My job got easy this week.
I often write about body language in this blog. Three examples presented themselves.
My premise is that most political communication is accidental or unintentional. It isn't the denoted words we say, it's how we say them. Or what physical things we do. Body language.
Katie Britt, State of the Union response |
There is no need for me to pile on with commentary on Katie Britt's response to the State of the Union address. Likely every reader has seen a snippet or two by now. It was beyond weird. How she spoke overwhelmed what she said. This example is too easy.
Biden's presence at his State of the Union address -- his look, his tone of voice -- are also likely already familiar to readers.
No need for me to pile on here, either. We all saw it or heard about it. He looked far better than Democrats feared and far better than Republicans predicted. A solid looking Joe Biden are the first words out of every commentator's mouth. At least to the eyes of Boomers, he looks fully "with it." He has tread on his tires.
U.S. readers pay little attention to Canada. My college classmate Sandford Borins had a long career as a professor at the University of Toronto, where he is now an Emeritus Professor of Public Management. He writes about campaigns, body language, and archetypes. I find very useful his notion of campaign positioning which boils down to three stock characters: Fool, Knave, or Hero. Each campaign considers its candidate the Hero. It then marshals images and incidents to show the opponent to be disqualified for office by either being incompetent -- the Fool -- or morally wrong -- the Knave. Republicans call Biden disqualified by being feeble and senile, a Fool. Democrats describe Trump as the insurrectionist, document-hoarder, tax cheat, and rapist -- the Knave.

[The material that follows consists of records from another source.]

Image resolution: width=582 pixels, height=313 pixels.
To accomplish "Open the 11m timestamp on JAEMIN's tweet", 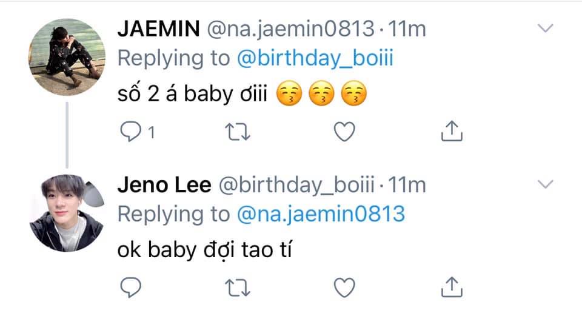I will [x=407, y=29].
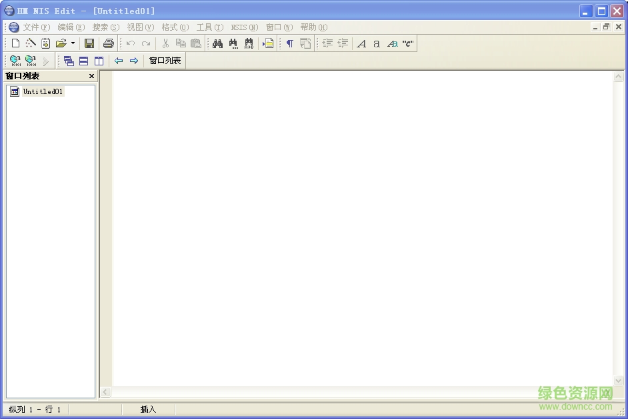Image resolution: width=628 pixels, height=419 pixels.
Task: Go forward using the right arrow navigation
Action: (x=134, y=61)
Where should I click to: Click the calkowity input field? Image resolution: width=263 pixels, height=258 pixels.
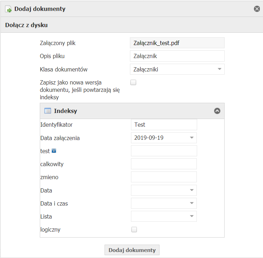[164, 164]
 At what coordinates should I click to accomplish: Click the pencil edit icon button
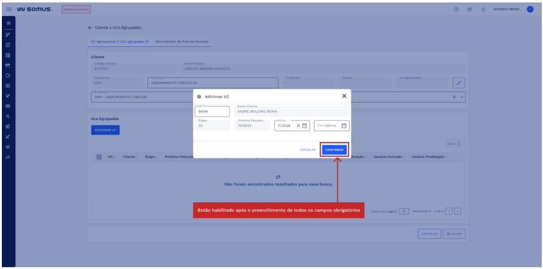click(459, 83)
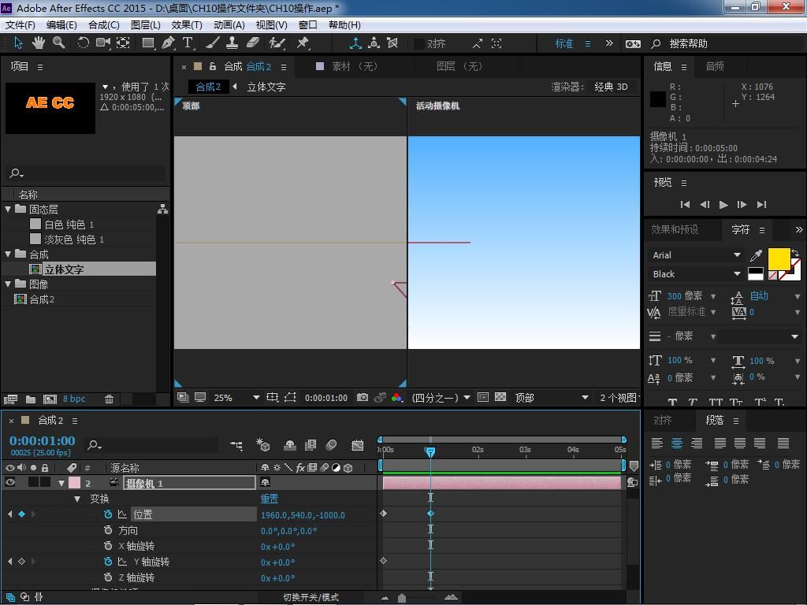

Borins has his own blog where he publishes about weekly, www.sandfordborins.com. This week he presented a bit of video that showed two examples of debate smackdown by Canadian politicians. We can see the power of tone and body language, showing either strength, moral clarity, and purpose or a show of a helpless gesture. Here is how he described the video that he introduced in his blog:
The exchange in the 1984 debate with then Prime Minister John Turner about Turner’s ratification of outgoing Prime Minister Pierre Trudeau’s numerous eleventh-hour patronage appointments. Turner twice said that he had no option. Mulroney didn’t accept that and argued that the country deserved better than the Liberals’ old attitudes and old stories of patronage appointments (logos). He made his point by throwing Turner’s words back at him with the repeated accusation “you had an option, sir!” (pathos). Mulroney referred to Turner as “sir” and used the phrase “if I may say respectfully” but the force of his accusation, accompanied by pointing at Turner like a prosecutor, was clear. In contrast, Turner’s repeated phrase, “I had no option,” accompanied by exculpatory spreading of his hands, sounded and looked weak. Admitting political impotence when one takes office is no way to keep the office. This exchange was that rare moment in political debate, a knockout punch.
Click Here |
I don't expect Biden and Trump to meet in a debate this time around or to see exchanges like these. Even a guilty verdict in one of Trump's cases won't be a knockout punch. Trump has already inoculated himself against that by telling his voters that he is the Hero of unfair prosecution and the Knave is the politically-motivated Biden/Jack Smith/George Soros crew.
I see Biden as remaining vulnerable to going from the Hero alternative to Trump-the-Knave into the incompetent Fool again. The way to avoid it is simple, but it is out of everyone's control. Just stay healthy and vigorous, like the guy we saw Thursday evening. He looked good. Presidential.
2 comments:
It's both what people say and how they say it that give us insight into their aspirations and temperament. The contrast between Biden and Trump couldn’t be more glaring: Biden is benevolent and focused on issues such as making education and health care more affordable; Trump is malicious and obsessed with election lies and threats of retribution.
The problem is that much of the electorate seems to view the elections as entertainment, and Trump's many crimes and scams admittedly make him more exciting. He's like a one-man freak show. Americans love it.
Agreed. Or should I say a greed, since that's the name of the game.
Trump has always been the jester, and his supporters angry fools.